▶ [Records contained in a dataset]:
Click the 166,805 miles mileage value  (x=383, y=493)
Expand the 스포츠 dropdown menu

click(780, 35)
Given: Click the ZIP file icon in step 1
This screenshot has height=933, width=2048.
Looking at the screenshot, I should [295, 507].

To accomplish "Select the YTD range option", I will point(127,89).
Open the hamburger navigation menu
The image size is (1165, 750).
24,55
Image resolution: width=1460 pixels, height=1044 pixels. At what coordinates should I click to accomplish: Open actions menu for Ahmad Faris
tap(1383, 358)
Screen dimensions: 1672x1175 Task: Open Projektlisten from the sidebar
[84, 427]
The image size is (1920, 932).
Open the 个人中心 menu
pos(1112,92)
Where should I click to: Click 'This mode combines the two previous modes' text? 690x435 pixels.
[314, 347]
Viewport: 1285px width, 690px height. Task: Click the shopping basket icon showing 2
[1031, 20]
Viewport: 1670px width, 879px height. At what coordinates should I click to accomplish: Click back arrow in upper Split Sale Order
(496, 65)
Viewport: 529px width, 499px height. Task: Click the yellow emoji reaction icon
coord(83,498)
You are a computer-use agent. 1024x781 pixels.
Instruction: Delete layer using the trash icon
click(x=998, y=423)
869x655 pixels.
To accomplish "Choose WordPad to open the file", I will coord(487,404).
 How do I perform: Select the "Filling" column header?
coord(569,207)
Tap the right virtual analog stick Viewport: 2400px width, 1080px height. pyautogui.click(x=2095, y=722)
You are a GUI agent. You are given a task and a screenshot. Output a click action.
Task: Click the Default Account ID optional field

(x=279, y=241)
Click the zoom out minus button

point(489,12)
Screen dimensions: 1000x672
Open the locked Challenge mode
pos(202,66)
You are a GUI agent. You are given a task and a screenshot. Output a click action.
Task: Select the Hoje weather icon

▶ [What you have to do]: Which lines in the records contain the word "file"? Copy each one.

▶ [Problem solution]:
Given: Click the ZIP file icon in step 1
To accomplish "Choose WordPad to open the file", I will coord(487,404).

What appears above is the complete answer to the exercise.